QUOTED PASSAGE:
Sunday, April 21, 2013

 

The Blessings of Tehnology

A friend recently sent me an e-mail about a new feature that appears on some credit and debit cards.  This feature allows the card to be read remotely by radio.  A person with the right equipment can "read" the card while it is still in your pocket, wallet, or purse.  A way to foil the detector is to wrap your card in aluminum foil.  I immediately inspected my credit and debit cards from my bank to find that my cards do not have this feature.

This message from my friend led me to think about how technology is increasing the efficiency of the American work force.  When I buy groceries and pay for them with my debit card, I notice that often the clerk has to wave the card back and forth several times in front of the scanning window.  A radio scan would probably be faster and more sure.  The time saved by using radio scans rather than the now archaic laser scanning device would allow the clerk to process a few additional customers in the course of a working day. That would mean more profit for the stockholders of the grocery chain (Safeway, Kroger, Albertson, etc.) but no more pay for the clerk.

I have realized that technology is not the great boon we commoners have been led to believe.  Rather it is part of the process by which wealth is being concentrated more and more in the possession of those of us who are already very rich.  The effect of the radio scan technique is just to increase the wealth of the owners of the grocery company by a small amount without increasing that of the workers one iota.

Friday, April 12, 2013

 

Some Opinions about Social Security

I am as worried as anyone about the fate of the American Social Security system.  It was enacted during the administration of Franklin Roosevelt, in 1936 by a Democratic controlled Congress.  There were some loopholes inserted to get the votes of the Southern Democrats, particularly the exemption of farm workers.  The Southerners didn't want to have black farm laborers receive the retirement benefits.  The constitution prevented the exclusion of "black" workers, so all farm workers were excluded.  That's a problem that existed eighty years ago.

GIVEN DATA:
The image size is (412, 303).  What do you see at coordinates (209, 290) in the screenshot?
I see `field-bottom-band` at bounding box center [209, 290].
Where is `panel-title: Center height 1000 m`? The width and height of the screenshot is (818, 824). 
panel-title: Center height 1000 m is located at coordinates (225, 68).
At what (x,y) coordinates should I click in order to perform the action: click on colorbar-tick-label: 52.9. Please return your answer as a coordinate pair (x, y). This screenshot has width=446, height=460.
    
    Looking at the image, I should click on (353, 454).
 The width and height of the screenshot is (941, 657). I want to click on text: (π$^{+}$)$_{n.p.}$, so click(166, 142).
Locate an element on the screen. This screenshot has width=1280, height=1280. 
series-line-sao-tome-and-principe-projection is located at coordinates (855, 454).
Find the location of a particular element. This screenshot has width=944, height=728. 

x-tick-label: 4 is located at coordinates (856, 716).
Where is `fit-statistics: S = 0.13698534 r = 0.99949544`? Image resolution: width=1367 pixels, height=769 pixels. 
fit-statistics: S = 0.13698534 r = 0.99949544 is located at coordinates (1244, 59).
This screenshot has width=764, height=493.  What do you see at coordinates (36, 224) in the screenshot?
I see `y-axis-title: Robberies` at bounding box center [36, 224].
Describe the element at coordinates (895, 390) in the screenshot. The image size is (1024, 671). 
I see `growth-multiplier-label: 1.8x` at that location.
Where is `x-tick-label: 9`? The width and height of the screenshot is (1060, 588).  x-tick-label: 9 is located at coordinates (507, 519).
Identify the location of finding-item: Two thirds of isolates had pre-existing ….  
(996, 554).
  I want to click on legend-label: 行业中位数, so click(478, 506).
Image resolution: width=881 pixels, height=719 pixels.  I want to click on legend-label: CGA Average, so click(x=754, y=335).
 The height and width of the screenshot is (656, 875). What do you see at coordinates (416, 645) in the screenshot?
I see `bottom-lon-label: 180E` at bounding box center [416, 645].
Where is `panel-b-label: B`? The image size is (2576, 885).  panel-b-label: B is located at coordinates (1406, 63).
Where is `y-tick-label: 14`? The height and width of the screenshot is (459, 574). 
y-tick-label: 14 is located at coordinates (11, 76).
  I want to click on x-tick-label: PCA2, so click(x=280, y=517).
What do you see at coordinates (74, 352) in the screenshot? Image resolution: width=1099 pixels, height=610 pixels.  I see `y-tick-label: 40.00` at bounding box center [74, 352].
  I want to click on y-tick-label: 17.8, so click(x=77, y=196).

USING THE INFORMATION:
[a] What does the blog post on card technology give as a way to foil a remote card reader?
[b] Write the next part of the blog post on Social Security, picking up after its final sentence.
The data after the blog posts is separate material.

EXPECTED RESPONSES:
[a] Wrap the card in aluminum foil.

[b]
One of the problems today, according to some critics, is that the program is going to cost more and more and eventually will use up 80 percent or more of the federal budget.  How do we modify the system so that it will be politically affordable?  There are several proposals:

  1. Change the formula for computing the annual cost of living adjustment.  Make the adjustment a little smaller.
  2. Change the cap on the payroll tax.  At the present time the cap is close to $120,000 a year.  Lift the cap entirely, or raise it to, say, $1,000,000 a year.  In that way the payroll tax would bring in more money, money needed to provide benefits to a growing segment of the population.
  3. Change the age of retirement.  It is now 65 years.  Some workers choose to continue working to some age past 70.  In my case, I retired at age 66.  My wife was past 70 when she retired.  The change should be gradual.  It could be changed one year at a time every five years or so up to perhaps 75.
None of these changes would affect me or other persons already living in retirement.  I have no vested interested in or preference for any of them.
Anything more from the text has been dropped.